I will make my choices at that Budget.

They will be choices to take our country forward.

And whatever tests come our way, whatever tests come my way, I make this commitment to you:

I will take no risks with the trust placed in us by the British people.

Remember everything that is at stake here.

The single greatest threat to our way of life and to the living standards of working people is the agenda of Nigel Farage and the Reform Party.

Whatever falsehoods they push, whatever easy answers they peddle, however willing they are to tear communities and families apart – they are not on the side of working people.

Conference, here are the questions that we must never tire of repeating between now and the next election:

Who is standing up for Britain’s working people?

A Labour Government introducing the biggest upgrade of workers’ rights in decades?

Or a Reform party, which has opposed those rights every single step of the way?

Who is standing up for Britain’s interests?

A Labour Government that stands with our allies?

Or a Reform party in bed with Vladimir Putin?

Who is standing up for Britain’s economic stability?
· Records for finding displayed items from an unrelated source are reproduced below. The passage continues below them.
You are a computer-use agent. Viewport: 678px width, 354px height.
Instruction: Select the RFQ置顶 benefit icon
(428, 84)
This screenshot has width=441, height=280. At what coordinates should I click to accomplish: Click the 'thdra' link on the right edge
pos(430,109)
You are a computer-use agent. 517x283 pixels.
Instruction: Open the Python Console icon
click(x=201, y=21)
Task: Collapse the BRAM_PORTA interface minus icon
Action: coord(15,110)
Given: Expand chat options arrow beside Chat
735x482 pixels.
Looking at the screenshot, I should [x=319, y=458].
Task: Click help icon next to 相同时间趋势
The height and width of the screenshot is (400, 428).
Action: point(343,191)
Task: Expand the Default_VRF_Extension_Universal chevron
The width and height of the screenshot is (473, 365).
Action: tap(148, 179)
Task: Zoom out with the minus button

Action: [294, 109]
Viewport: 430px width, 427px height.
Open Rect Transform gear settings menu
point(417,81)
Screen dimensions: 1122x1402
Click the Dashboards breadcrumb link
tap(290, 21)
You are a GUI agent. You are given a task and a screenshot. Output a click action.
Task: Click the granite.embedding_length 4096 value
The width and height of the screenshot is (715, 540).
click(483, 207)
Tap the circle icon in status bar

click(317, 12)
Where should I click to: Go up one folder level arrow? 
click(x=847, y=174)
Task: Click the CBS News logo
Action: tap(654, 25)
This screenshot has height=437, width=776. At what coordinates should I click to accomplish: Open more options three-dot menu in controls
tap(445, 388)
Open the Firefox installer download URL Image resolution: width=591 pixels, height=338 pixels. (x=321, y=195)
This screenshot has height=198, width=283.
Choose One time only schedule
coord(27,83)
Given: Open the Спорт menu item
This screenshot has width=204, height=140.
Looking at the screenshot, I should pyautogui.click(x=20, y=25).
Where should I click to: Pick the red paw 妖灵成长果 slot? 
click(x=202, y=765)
A Labour Government resolute in getting prices and interest rates down?

Or a Reform party that cheered on the mini Budget of Liz Truss?

Who is standing up for Britain’s businesses?

A Labour Government that is forging closer relationships with our nearest trading partners?

Or a Reform party, who wants to talk Britain down and longs to cut us off from the rest of the world?

And who is standing up for Britain’s National Health Service?

A Labour Government investing record amounts in our NHS?

Or a Reform party opposed to the very principle of publicly-funded healthcare system, free at the point of use?

Every time, on every issue, it is Labour that is standing up for working people and standing up for our national interest.

Friends, this is a fight that we must win.

And it is a fight that we will win.

So when you leave this hall, when you return to your communities and your workplaces, let the message ring out.

That there is only one party that was founded by working people and only one party that is committed, absolutely, to defending their interests.